Thursday, August 24, 2006

Wireless

Goodness gracious, I must have the worst luck with Linux-friendly Ubuntu devices. Lemme do a run-down aight?

Some days ago my dad bought this little guy from Newegg. I told him to go ahead, because according to the Ubuntu compatibility list, this card worked fine (scroll down to see SMCWPCI-G). But what do you know, although I have the same card, turns out that this one has a whole different chipset.

Now let me explain something here. All wireless cards have a certain "chipset". It's the special hardware inside that does what it does. Now different companies use different chipsets. There are some chipsets (made by other companies) used by multiple companies that make the wireless cards. For instance, there are chipsets known as Atheros, Prism, Broadcom, etc. The companies, like SMC, Netgear, Toshiba use a certain chipset (in this case Atheros) in their wireless cards. Got it? Ok. Well, this card was suppose to use the Atheros chipset, which is a very compatible chipset with Linux. (You see, the companies that make the CHIPSET sometimes don't give out the specific details (once in code, this is known as a driver) on how to actually use their chipsets with other Operating Systems besides Windows. So some hackers make their own, but they never work as well as the official drivers. PHEW! A lot of parenthesis...) Anyway, it suppose to be Atheros, but it turned out to be one by Realtek, an RTL8185.

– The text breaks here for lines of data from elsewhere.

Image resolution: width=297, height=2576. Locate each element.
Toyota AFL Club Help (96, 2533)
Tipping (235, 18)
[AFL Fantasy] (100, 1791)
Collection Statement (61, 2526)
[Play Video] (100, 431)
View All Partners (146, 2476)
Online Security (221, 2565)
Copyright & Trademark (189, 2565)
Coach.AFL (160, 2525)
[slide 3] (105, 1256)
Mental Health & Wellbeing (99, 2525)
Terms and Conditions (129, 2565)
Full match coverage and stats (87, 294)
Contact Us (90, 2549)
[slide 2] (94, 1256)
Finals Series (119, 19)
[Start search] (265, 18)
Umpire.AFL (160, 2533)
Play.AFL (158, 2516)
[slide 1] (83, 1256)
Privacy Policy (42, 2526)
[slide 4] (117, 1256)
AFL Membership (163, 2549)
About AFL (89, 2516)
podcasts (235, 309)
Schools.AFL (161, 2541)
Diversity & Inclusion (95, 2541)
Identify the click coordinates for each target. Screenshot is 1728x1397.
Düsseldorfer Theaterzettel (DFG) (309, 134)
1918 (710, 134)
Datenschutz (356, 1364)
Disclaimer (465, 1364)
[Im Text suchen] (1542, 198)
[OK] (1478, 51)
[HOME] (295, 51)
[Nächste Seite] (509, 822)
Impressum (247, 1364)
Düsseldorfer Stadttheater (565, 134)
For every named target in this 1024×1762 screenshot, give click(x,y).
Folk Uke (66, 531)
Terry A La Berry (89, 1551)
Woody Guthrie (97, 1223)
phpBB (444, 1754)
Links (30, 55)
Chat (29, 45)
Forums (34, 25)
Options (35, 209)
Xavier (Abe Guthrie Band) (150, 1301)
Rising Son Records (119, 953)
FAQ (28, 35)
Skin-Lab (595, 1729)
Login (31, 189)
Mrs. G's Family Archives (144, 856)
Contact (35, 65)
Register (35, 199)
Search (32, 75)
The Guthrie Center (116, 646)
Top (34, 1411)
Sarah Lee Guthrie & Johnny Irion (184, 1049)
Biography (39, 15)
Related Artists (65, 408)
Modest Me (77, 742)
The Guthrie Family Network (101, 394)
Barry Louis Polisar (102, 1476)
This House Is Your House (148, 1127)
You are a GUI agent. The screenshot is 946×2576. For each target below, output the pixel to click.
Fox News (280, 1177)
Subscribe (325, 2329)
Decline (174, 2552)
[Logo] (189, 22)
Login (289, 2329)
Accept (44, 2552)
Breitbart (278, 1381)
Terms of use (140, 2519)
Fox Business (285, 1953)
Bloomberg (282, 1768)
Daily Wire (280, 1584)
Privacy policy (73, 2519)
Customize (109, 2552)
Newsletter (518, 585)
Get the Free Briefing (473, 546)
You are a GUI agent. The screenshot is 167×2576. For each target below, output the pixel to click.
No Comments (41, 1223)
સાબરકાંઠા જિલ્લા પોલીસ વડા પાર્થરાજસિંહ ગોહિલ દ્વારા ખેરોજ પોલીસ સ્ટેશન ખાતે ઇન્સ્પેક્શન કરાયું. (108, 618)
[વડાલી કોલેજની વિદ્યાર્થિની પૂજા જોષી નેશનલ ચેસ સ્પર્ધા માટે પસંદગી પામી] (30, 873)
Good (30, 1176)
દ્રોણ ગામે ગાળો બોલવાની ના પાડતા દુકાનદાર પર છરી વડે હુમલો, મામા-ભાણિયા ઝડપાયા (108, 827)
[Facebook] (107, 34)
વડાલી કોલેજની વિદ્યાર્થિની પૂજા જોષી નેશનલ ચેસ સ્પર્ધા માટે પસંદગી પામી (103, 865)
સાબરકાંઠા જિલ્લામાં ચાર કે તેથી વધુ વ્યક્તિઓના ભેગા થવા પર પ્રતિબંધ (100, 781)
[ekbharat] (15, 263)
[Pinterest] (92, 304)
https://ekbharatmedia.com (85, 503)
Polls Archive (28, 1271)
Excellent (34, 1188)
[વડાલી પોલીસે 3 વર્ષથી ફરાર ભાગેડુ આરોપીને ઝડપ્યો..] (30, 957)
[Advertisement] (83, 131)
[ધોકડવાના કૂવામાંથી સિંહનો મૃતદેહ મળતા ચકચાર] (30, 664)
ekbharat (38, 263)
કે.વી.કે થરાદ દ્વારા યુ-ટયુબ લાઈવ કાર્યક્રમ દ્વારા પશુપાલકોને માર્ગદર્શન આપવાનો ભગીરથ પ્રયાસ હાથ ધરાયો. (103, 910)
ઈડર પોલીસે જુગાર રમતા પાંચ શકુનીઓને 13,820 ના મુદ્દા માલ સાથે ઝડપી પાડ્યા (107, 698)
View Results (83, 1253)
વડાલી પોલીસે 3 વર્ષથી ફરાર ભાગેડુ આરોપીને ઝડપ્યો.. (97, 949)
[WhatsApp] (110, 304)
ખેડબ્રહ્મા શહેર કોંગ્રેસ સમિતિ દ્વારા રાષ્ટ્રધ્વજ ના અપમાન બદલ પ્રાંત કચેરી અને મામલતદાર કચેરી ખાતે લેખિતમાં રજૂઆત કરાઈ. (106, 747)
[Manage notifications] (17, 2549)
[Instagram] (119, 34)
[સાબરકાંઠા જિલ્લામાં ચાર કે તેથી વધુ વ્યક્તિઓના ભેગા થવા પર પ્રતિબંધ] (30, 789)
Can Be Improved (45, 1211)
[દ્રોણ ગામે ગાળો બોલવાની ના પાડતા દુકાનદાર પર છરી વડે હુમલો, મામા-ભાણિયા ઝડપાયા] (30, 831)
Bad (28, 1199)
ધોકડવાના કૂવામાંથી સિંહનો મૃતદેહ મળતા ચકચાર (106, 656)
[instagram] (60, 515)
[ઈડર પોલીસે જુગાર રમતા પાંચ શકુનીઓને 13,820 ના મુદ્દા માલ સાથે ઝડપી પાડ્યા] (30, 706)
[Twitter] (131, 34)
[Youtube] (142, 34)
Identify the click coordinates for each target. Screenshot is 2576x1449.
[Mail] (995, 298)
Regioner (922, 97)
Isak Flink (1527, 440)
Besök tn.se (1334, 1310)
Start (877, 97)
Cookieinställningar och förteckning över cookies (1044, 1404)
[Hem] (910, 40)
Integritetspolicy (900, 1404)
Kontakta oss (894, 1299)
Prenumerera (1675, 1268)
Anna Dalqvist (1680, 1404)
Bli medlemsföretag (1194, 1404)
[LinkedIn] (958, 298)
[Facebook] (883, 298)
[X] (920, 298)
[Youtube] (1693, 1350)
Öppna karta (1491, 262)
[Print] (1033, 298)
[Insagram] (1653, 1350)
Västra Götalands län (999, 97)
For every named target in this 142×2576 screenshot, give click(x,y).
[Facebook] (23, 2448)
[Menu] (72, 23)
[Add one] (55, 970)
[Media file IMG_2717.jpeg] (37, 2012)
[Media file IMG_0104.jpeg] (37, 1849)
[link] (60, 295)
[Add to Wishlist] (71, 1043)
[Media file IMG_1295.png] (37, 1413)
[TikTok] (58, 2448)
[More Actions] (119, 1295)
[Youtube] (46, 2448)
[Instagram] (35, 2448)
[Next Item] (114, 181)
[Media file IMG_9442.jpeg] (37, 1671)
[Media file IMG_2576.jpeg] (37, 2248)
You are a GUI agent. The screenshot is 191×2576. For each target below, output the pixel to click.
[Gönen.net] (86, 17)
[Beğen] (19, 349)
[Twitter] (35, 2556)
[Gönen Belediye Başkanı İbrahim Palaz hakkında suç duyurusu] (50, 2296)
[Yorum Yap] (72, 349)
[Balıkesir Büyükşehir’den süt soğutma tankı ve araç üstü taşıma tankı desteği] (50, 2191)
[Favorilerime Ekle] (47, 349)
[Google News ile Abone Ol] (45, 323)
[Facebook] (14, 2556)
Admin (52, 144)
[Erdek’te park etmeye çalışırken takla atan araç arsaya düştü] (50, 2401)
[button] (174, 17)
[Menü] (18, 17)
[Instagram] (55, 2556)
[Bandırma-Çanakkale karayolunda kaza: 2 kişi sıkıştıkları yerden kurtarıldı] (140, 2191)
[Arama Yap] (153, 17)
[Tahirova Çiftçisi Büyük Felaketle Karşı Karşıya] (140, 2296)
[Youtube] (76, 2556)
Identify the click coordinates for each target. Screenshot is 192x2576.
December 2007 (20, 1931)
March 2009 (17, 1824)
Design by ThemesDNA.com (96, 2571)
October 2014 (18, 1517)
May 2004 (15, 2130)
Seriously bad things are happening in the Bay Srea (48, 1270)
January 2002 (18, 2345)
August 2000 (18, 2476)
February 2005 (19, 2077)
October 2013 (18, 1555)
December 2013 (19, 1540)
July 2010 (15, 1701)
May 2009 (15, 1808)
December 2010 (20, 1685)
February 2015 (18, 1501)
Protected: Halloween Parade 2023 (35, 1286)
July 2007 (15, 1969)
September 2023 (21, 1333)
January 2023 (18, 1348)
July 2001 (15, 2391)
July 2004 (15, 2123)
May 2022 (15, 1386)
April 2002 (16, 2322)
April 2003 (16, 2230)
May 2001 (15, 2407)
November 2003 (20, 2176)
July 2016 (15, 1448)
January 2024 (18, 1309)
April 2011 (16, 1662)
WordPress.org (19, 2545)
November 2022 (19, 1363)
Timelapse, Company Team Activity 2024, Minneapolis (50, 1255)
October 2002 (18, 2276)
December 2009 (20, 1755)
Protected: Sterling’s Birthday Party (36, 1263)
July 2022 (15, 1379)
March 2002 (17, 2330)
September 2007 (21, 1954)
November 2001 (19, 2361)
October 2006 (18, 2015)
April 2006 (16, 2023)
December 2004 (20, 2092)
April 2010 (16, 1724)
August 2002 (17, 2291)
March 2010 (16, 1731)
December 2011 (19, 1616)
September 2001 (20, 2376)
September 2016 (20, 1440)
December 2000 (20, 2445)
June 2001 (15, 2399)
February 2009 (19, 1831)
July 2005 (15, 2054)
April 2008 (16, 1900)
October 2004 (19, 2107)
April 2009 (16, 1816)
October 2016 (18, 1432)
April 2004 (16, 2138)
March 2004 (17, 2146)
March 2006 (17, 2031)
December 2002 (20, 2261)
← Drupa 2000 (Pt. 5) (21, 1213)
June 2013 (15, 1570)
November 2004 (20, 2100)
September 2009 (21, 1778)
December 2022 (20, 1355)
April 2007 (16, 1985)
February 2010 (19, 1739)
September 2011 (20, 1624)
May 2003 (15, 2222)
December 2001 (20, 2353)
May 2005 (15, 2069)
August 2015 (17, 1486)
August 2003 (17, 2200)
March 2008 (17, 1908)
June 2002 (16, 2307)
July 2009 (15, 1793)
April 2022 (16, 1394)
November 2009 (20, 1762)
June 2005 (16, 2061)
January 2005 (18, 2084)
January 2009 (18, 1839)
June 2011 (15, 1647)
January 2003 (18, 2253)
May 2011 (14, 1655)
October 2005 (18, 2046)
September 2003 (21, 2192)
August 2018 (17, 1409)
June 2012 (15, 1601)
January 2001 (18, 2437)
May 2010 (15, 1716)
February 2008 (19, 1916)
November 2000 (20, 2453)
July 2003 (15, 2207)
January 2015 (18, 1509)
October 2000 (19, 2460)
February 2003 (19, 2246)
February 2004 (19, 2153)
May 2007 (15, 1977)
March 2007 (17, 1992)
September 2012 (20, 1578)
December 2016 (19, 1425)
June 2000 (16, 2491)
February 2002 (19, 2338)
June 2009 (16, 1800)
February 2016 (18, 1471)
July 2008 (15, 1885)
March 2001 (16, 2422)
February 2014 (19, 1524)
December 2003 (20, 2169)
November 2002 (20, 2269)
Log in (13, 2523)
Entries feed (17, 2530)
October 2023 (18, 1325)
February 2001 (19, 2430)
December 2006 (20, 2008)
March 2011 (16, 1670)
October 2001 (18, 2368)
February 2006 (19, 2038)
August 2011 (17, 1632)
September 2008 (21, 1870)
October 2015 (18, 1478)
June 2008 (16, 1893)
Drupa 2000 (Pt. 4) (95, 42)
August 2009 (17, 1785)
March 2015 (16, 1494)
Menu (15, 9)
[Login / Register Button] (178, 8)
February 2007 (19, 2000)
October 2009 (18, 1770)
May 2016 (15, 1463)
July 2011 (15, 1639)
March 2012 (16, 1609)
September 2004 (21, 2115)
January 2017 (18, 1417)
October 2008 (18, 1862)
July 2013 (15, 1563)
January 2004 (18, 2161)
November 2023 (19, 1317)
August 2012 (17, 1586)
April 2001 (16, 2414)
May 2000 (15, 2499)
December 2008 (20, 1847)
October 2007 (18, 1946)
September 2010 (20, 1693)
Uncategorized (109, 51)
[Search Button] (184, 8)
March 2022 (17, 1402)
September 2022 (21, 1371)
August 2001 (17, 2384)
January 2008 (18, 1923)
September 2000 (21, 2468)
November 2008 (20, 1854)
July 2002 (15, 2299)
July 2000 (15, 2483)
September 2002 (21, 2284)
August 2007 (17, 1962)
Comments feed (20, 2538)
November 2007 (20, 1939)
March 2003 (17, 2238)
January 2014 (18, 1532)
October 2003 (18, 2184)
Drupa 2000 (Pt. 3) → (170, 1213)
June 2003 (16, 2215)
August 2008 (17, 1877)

So what happens? The drivers for the chipset (both by the official company, and the ones made by those kind programmers) suck! It freezes the computer on boot, or while conencting, so they are worthless...and now I can't use that card in Linux.

Before, that machine (by the way, it's my mom's PC I'm talking about) used this wireless adapter. (Yes, another SMC product. Last time I buy from them) After some extreme headaches and hax I somehow got those things to work quite well in Linux. But after messing around so much trying to get the other card to work, I somehow disabled that stupid wireless key, and now neither of them work. >_<

And so now, I've bought this guy and await his arrival eagerly. It's supposedly another Linux-friendly adapter, we'll see about that. :P But for now, my mom is booting into Windows (which has the proper drivers, and has that wireless card working fine) and doing her internet surfing there.

Darn drivers...and Windows...and companies...

1 comment:

Anonymous said...

Who told you Atheros is very much compatible with Linux?

It is quite a versatile chipset, but the driver 'madwifi' for Atheros based adapters is not compatible with Linux as yet.

FYI, the driver 'madwifi' for Atheros chipset based adapters is still un-offcial even for Linux kernel 2.6.18.1 version; because it uses proprietary tools to configure it.